Technically, the yield continues to trade well below falling 55 D EMA (now at 4.186%) and comfortably within the descending channel that has guided the decline since May. Further fall should be seen to retest 3.992 low first, and break there will target 61.8% projection of 4.493 to 3.992 from 4.200 at 3.891 next.

Dollar Index Extends Rebound as EUR/USD Struggles Below 1.20 Barrier

Dollar Index extended the rebound from 96.21 last week, climbing to 98.97. Technically, current rise is still viewed as correcting the five wave decline from 110.17 (2025 high). As long as support holds at 97.47, further upside is expected toward 100.25 resistance and possibly above.

Though, significant hurdles remain higher up at 38.2% retracement of 110.17 to 96.21 at 101.54. Strong resistance could emerge there to limit upside to complete the corrective bounce.

However, it should be emphasized that Dollar Index continues to draw background support from its long-term rising trend channel that defines the multi-decade rise from 2008 low at 70.69. Hence, it cannot be ruled out that Dollar Index is at the onset of medium-term bullish reversal.

The strength of the current rally in Dollar Index would ultimately depending on whether EUR/USD’s current rejection by 1.2000 psychological level will turn into a medium term bearish trend reversal, or just a corrective pullback.



Bitcoin Hit Hard, 100K Level Becomes Crucial Battle Line

The late development also sparked violent moves in the cryptocurrencies markets. Bitcoin was no exception. Bitcoin extended the plunge from its recent record high of 126,289 to as low as 101,896, before stabilizing into the weekend.

So far, the selloff is seen as a correction within to the broader five-wave uptrend that started from 74,373 (March low). There should be some support around 100k psychological level to contain downside to set the range for consolidations.

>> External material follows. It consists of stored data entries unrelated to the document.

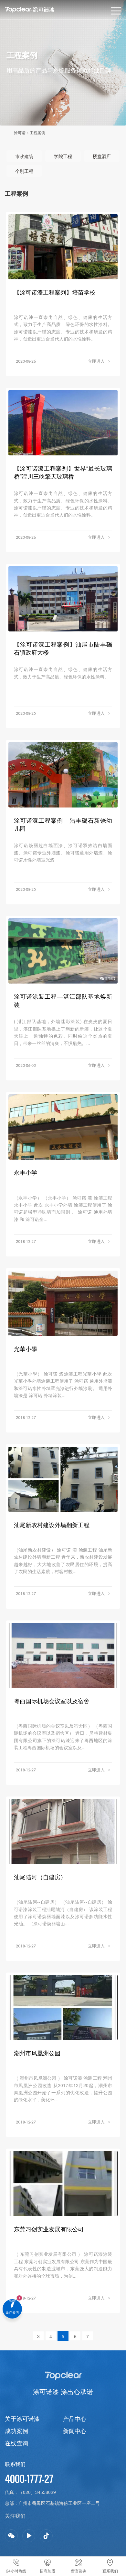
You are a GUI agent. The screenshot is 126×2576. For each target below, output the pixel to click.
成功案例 (16, 2430)
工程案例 (37, 132)
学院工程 (63, 156)
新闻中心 (74, 2430)
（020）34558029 (37, 2492)
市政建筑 (24, 156)
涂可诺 (20, 132)
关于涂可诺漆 (22, 2418)
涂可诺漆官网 (40, 9)
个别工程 (24, 171)
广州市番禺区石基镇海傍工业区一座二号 (59, 2503)
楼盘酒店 (102, 156)
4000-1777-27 (29, 2478)
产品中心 (74, 2418)
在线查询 (16, 2443)
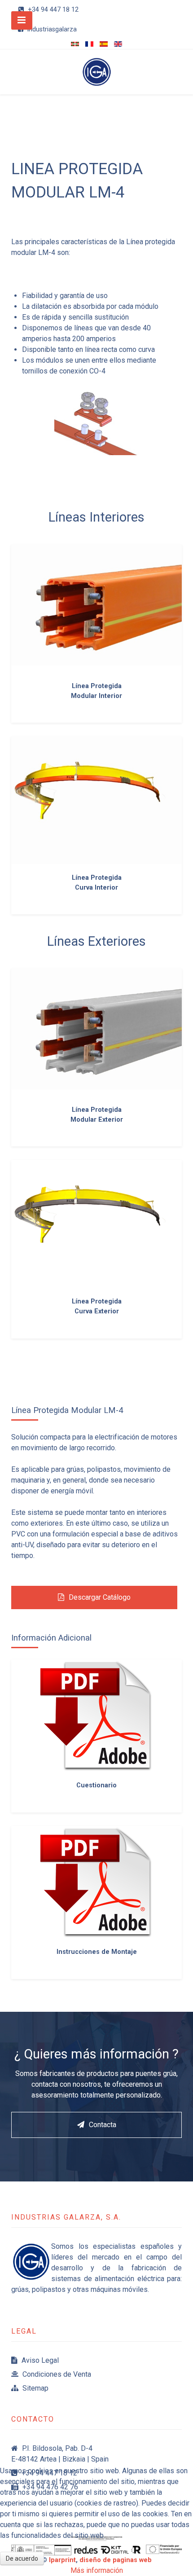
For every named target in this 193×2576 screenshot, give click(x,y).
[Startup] (96, 72)
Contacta (102, 2124)
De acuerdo (22, 2558)
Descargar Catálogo (100, 1597)
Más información (96, 2570)
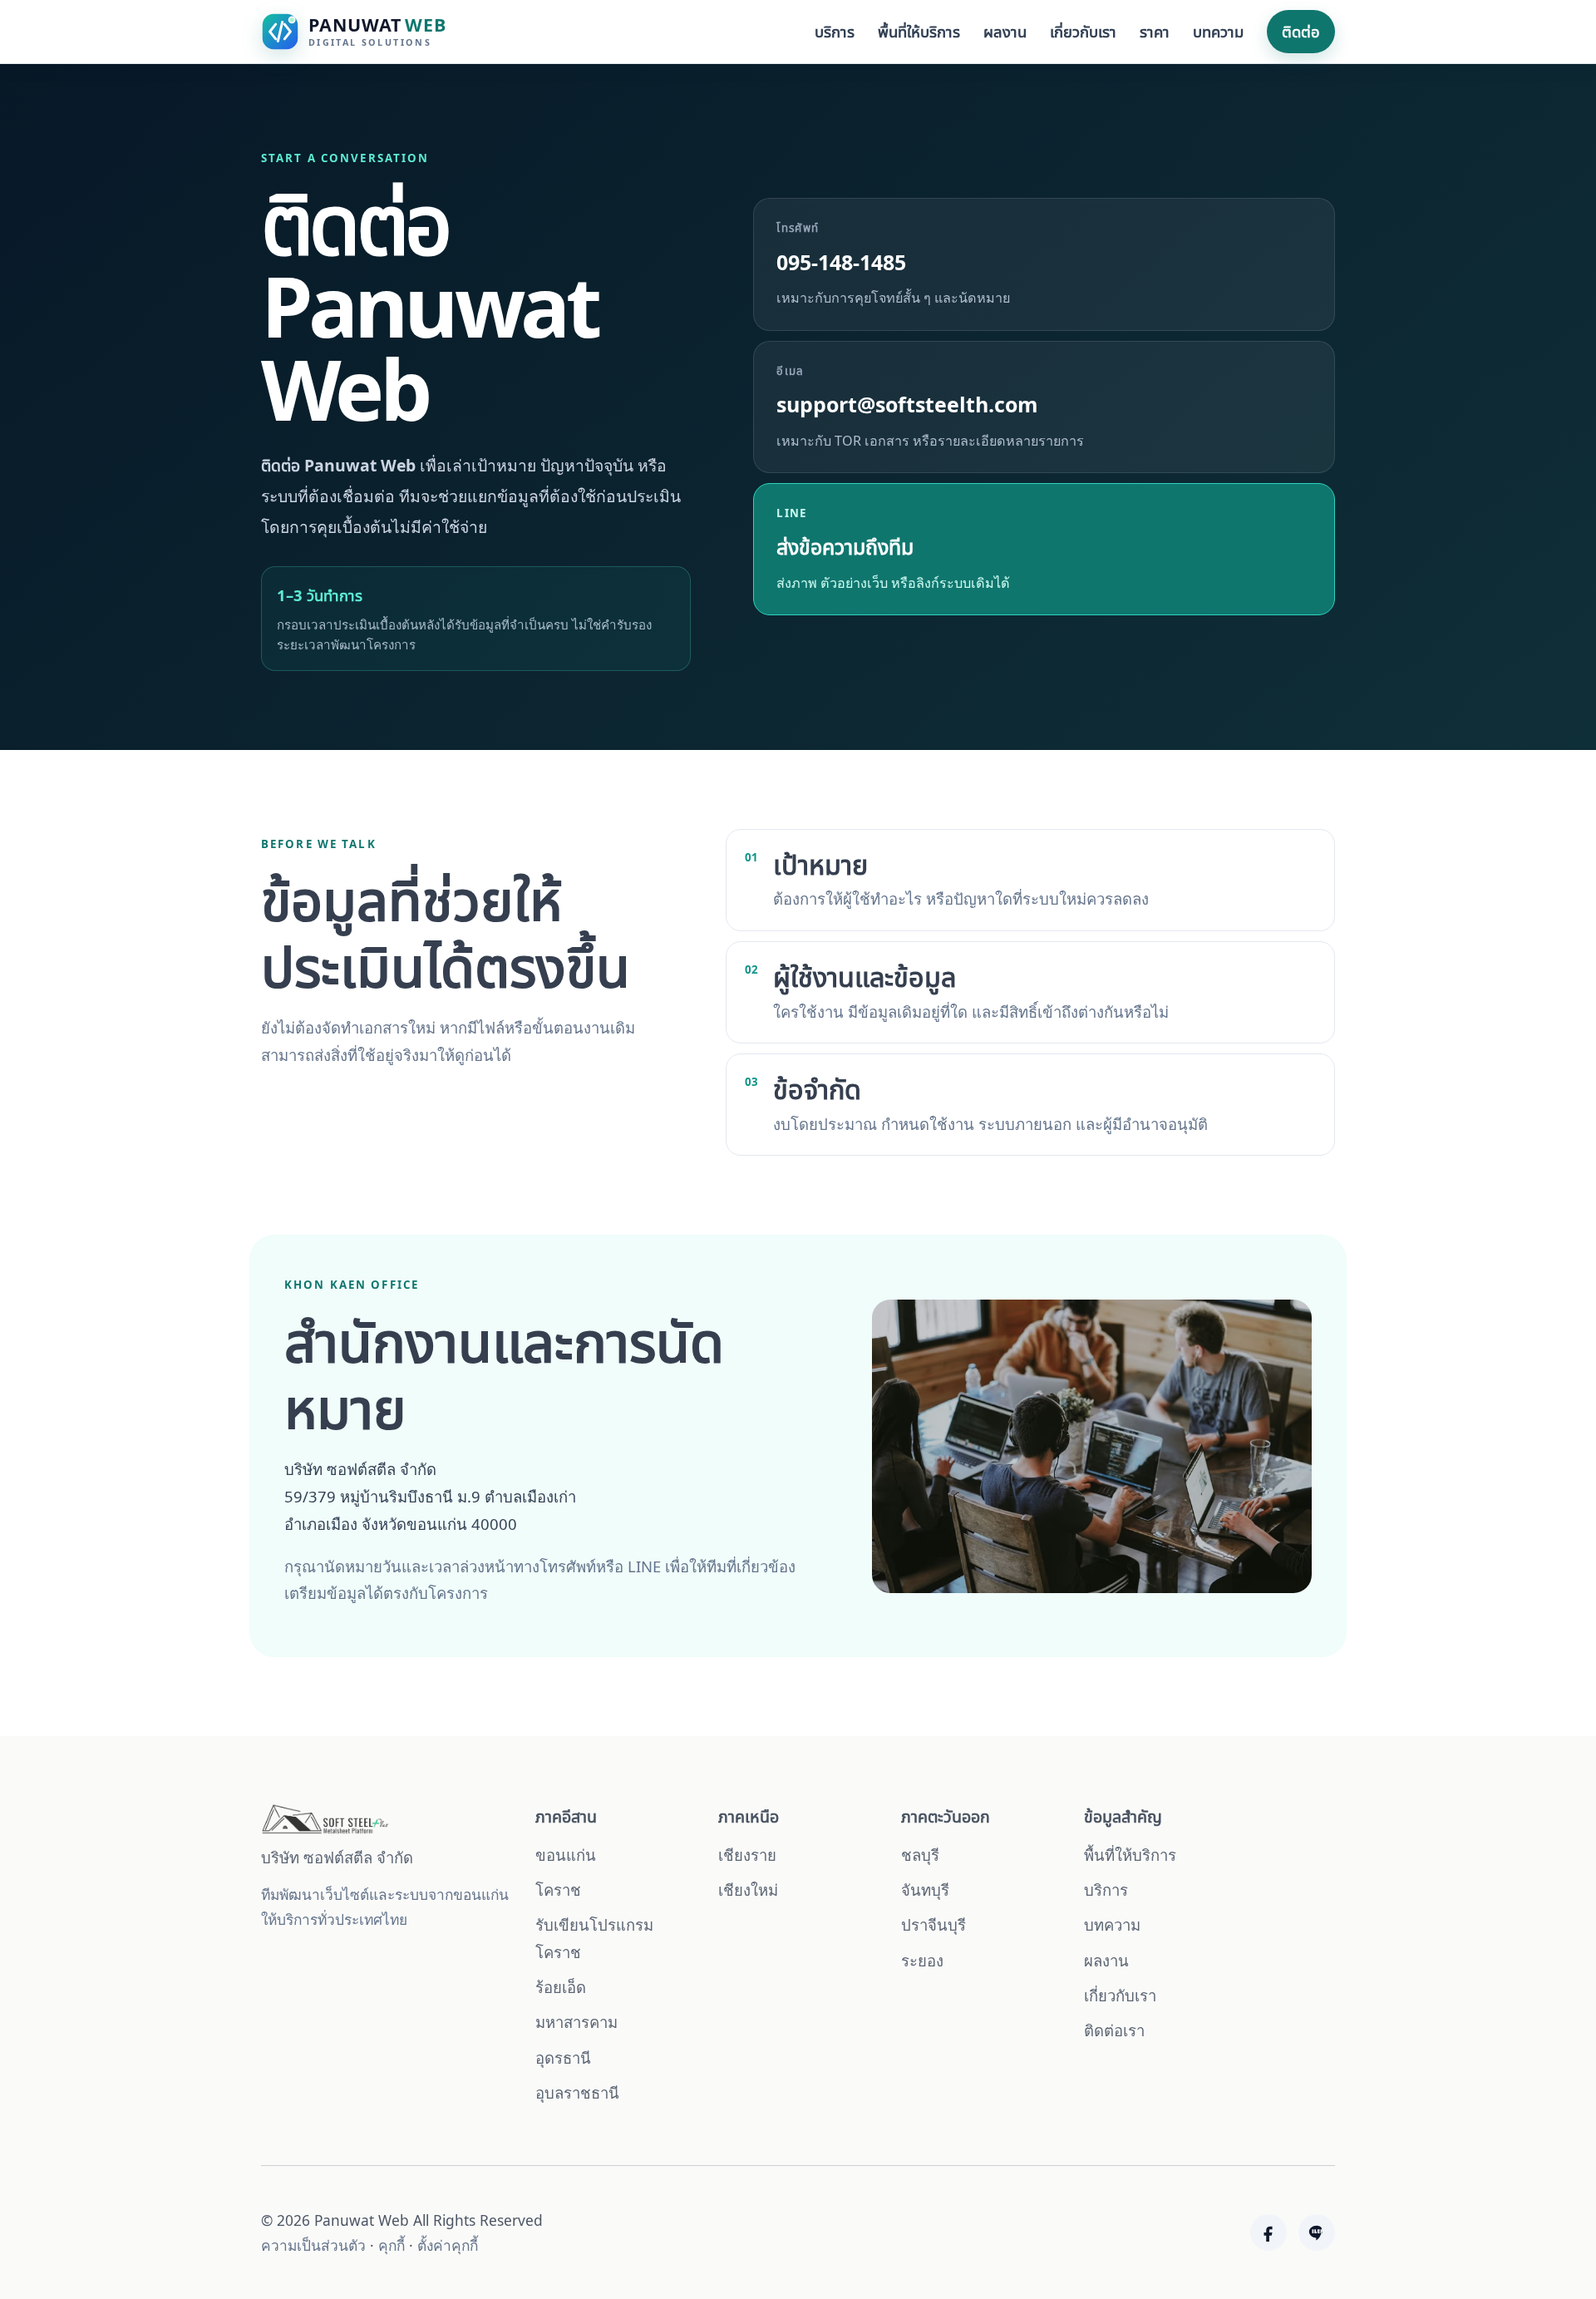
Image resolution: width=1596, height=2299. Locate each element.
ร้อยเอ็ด (560, 1986)
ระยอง (922, 1960)
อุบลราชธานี (577, 2092)
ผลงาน (1005, 31)
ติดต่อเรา (1114, 2030)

However, it should be emphasized that sustained break of 55 W EMA (now at 96831) will argue that Bitcoin is indeed correcting the whole up trend from 15452 (2022 low). In this bearish case, Bitcoin could dive further to 74373 support before finding a bottom.



Gold Pauses at 4000 in Calm Despite Heightened Market Turmoil

Gold’s record-breaking surge above 4,000 has given way to a quieter tone, with the precious metal showing little reaction to Friday’s sharp risk-off wave. The lack of follow-through suggests that bids may have run its course, at least temporarily, as traders lock in profits.

Technically, Gold has met a major target zone, reaching 261.8% projection of 1160.17 to 2074.84 from 1614.60 at 4009.20. The rally’s parabolic nature leaves it vulnerable to profit-taking, and the immediate focus now turns to 3819.03, where a break would confirm that a short-term top is in place. Deeper pullback could then follow toward 55 D EMA (now at 3625.49).

Another brief extension higher cannot be totally ruled out. But stiff resistance is expected below 100% projection of 2584.24 to 3499.79 from 3267.90 at 4183.45 to limit upside and bring the overdue correction.

Focus will remain emergence of topping signals ahead.

EUR/USD’s fall from 1.1917 resumed last week, but recovered after hitting 1.1540. Initial bias is turned neutral this week for consolidations. Deeper decline is expected as long as 1.1778 resistance holds. Below 1.1540 will target 1.1390 support or further to 38.2% retracement of 1.0176 to 1.1917 at 1.1252.

In the bigger picture, considering bearish divergence condition in D MACD, a medium term top is likely in place at 1.1917, just ahead of 1.2 key psychological level. As long as 55 W EMA (now at 1.1247) holds, the up trend from 0.9534 (2022 low) is still extended to continue. Decisive break of 1.2000 will carry larger bullish implications. However, sustained trading below 55 W EMA will argue that rise from 0.9534 has completed as a three wave corrective bounce, and keep outlook bearish.

In the long term picture, 38.2% retracement of 1.6039 to 0.9534 at 1.2019, which is close to 1.2000 psychological level is the key for the outlook. Rejection by this level will keep the multi decade down trend from 1.6039 (2008 high) intact, and keep outlook neutral at best. However, decisive break of 1.2000/19, will suggest long term bullish trend reversal, and target 61.8% retracement at 1.3554.